Passage →
This is the right default for cold re-engagements. The conversation context is stale, the lead's situation may have changed, and routing to a human for the first message back is correct. What's missing is the automation after Tom responds: a way to manually trigger a fresh nudge sequence from nudge 1, with a new firstReplySentAt.
Nudge content after a real conversation
This one is partially solved by context-aware nudge generation. But there's a subtler version: if the lead asked a specific question and got a specific answer, nudge N+1 shouldn't be a generic check-in. The nudge writer needs enough context from the thread to make the follow-up feel like a continuation, not a reset.
The prompt includes full thread history, and the nudgeIndex signals the tone posture. In practice this works most of the time. It still fails when the thread contains ambiguous back-and-forth that the model can't cleanly summarize into a nudge angle.
Making the Agent Multi-Turn
The infrastructure for multi-turn was unblocked once the idempotency guard was scoped correctly and thread history was available at send time. The routing logic was the remaining piece.
What needed to change
Four things:
1. Reply classifier routing. The classifier already produced QUESTION, POSITIVE, SOFT_NO, etc. The issue was the branch that handled firstReplySentAt. Before: any inbound with firstReplySentAt set → human review. After: QUESTION or POSITIVE with firstReplySentAt set → writeAndSendFollowUp, which runs the same writer/reviewer loop but with the full thread injected as context.
Some intents still always route to Tom regardless of turn count: REFERRAL, PRICING_PUSHBACK (above a certain signal strength), and anything scoring below the confidence threshold. The AI shouldn't handle complex negotiation in multi-turn.
2. Thread history as context. The single-turn agent received only the lead's inbound message. The multi-turn agent receives a formatted version of the full thread — all prior messages, labeled by sender, in chronological order:
const threadHistory = olderMessages
.map(m => `[${m.folder === "Sent" ? "Us" : "Them"} — ${m.date_received}]\n${m.text_body}`)
.join("\n\n---\n\n")This gets injected into the writer prompt as a <conversation_history> block. The reviewer prompt also sees it, so the review criteria accounts for consistency with what was already said.
3. Nudge resume after AI re-reply. After a successful multi-turn send, the handler re-queues the nudge sequence from nudgeIndex — not from 0. The first two nudges in the resumed sequence are short check-ins, then the sequence continues from its current position. Restarting from 1 after every AI re-reply would produce a meaningless nudge count and compress the spacing incorrectly.
4. Guardrails on loop depth. Nothing currently prevents a lead from engaging in an extended multi-turn exchange. The system routes up to a maxAiTurns threshold per thread — after which it routes to human review with a summary of the AI-handled turns. This prevents the AI from handling increasingly complex objections without any human awareness.
What it looks like end to end
Lead inbound (turn 1) → classify → write → review → send → nudge sequence starts
Lead follow-up (turn 2) → classify → thread history fetched → write → review → send → nudge sequence resumes from position
Lead follow-up (turn 3) → same path
Turn N > maxAiTurns → route to Tom with thread summary
The Slack notification for multi-turn sends includes a "turn N of maxAiTurns" label, so the operator can see how deep the AI is into a thread without opening the CRM.
What's Next
The immediate gaps are the ones that still touch human review:
- Cold re-engagement automation: a manual trigger from Slack to restart a nudge sequence for a lead Tom has re-engaged with
- Post-meeting re-engagement: detect a no-show and route back into the sequence instead of staying paused indefinitely
maxAiTurnstuning: the current threshold is conservative; calibrating it against real thread data to find where AI reply quality starts degrading
The pipeline now handles the full surface area of a reasonably complex outbound sequence. The remaining work is reducing the manual touchpoints that exist as escape valves.

Information supplied →
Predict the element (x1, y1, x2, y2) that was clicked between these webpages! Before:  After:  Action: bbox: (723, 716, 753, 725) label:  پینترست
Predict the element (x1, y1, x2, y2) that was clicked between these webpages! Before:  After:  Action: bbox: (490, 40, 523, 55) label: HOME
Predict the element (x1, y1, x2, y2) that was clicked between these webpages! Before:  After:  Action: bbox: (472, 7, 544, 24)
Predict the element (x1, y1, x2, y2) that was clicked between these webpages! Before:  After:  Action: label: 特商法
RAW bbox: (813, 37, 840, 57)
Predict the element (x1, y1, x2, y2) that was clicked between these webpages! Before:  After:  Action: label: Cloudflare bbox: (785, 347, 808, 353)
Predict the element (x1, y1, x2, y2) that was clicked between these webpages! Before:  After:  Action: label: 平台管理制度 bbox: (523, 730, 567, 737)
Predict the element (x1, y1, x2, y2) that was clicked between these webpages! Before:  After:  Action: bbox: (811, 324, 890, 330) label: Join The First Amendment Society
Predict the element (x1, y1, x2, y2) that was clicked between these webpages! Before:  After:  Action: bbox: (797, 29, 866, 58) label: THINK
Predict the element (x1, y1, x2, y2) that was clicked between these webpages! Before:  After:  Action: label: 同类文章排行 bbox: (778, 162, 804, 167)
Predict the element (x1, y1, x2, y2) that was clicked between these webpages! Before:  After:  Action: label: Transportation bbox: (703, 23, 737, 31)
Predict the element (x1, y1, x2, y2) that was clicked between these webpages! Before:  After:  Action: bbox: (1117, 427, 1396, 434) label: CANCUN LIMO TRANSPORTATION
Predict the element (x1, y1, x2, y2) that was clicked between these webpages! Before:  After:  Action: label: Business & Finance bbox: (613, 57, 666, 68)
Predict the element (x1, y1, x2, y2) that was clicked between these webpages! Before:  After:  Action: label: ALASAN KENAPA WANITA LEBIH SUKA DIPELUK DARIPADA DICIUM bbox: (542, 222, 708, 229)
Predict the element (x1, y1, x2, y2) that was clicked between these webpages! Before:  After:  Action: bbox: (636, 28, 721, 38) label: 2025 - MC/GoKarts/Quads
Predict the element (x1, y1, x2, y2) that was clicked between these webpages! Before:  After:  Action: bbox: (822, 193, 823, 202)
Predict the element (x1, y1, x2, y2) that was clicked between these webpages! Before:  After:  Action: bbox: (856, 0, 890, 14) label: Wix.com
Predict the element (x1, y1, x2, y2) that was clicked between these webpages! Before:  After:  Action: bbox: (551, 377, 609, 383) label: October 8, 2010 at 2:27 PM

What to work on → Please state what label the Slack notification for multi-turn sends carries, according to the passage on making the agent multi-turn.

Result → It carries a "turn N of maxAiTurns" label.